On this assignment you are allowed to work with others. Peer learning and peer teaching are some of the best possible things you can do when learning something new. So feel free to work together. I don’t even care if your code is identical. BUT be warned. You better understand what’s going on. If not, you will fail the exam and probably the class. Don’t be that person.

  • Learning Objectives
    • Starting from scratch

    • Interpreting requirements correctly

    • File IO

    • Strings

    • Building objects

    • Working with objects

    • Lists

    • Complex data structures

    • Generalizing rules

    • Testing code

_images/world.png

Now for another more engineering-ie assignment where we will build something. In fact, we’re going to build our own objects from scratch. This may seem intimidating, but in reality, coding this way can often really simplify all of your problems. It’s all about nice encapsulation.
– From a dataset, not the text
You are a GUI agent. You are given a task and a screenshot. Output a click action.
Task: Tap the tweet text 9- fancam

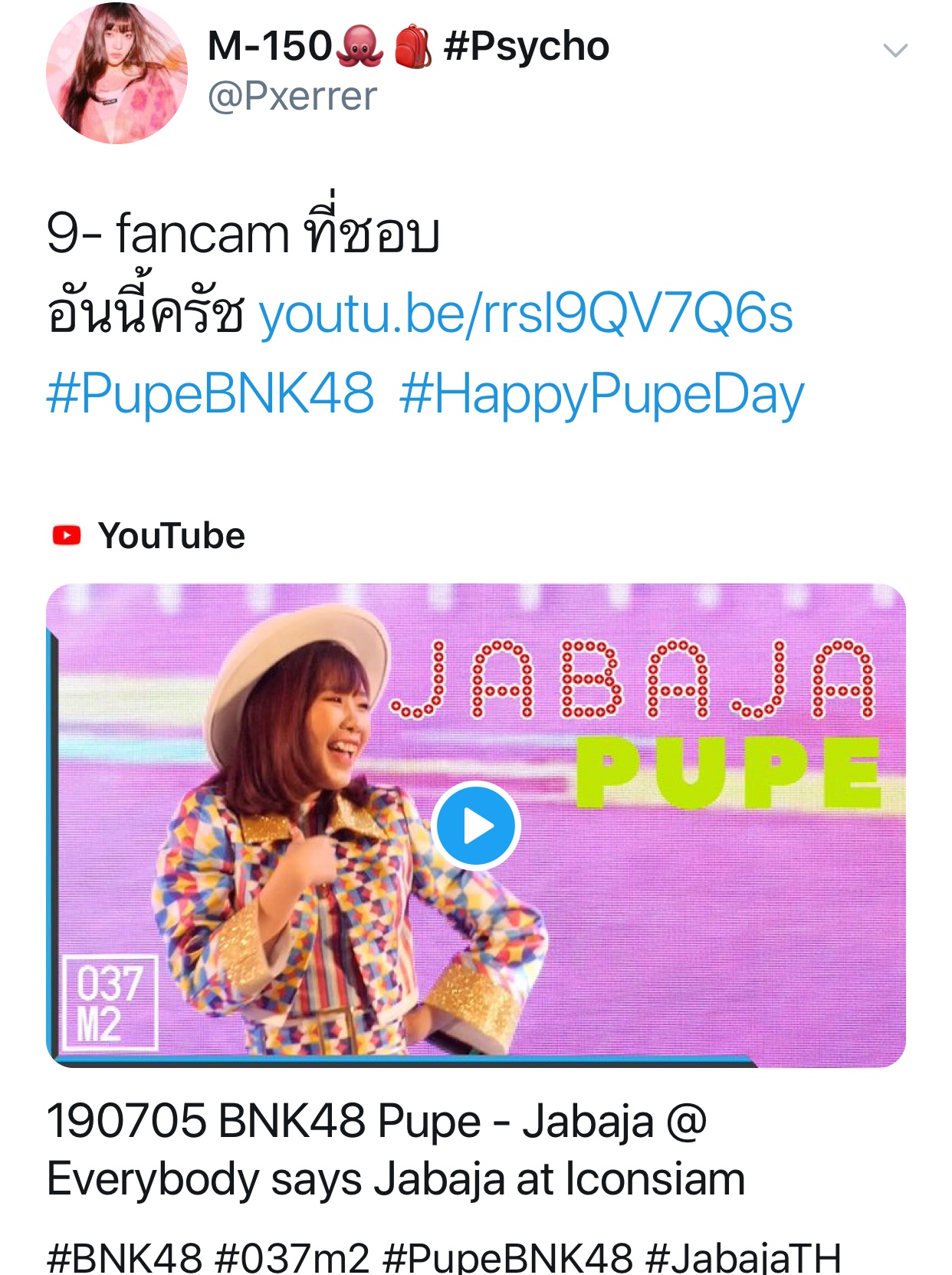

We’re going to write a program that will use objects to store, search, remove, and filter data. Specifically, we’re going to keep a record of some country details.

Warning

The trick here is to really focus on the sub-problems. I have seen a lot of people on the previous assignments get overwhelmed and distracted by the bigger picture. It’s not a bad idea to keep the big picture in mind, but here just focus on the small problems, one at at time. Everything will come together.

Part 1

Make a Country Class.

Properties/attributes we want country objects to have are:

  • name: str

  • population: int

  • area: float

  • continent: str

That’s it. Those are the properties/attributes we want out country objects to have. Also, you don’t have to worry about making them private here. If you do, great, if not, whatever.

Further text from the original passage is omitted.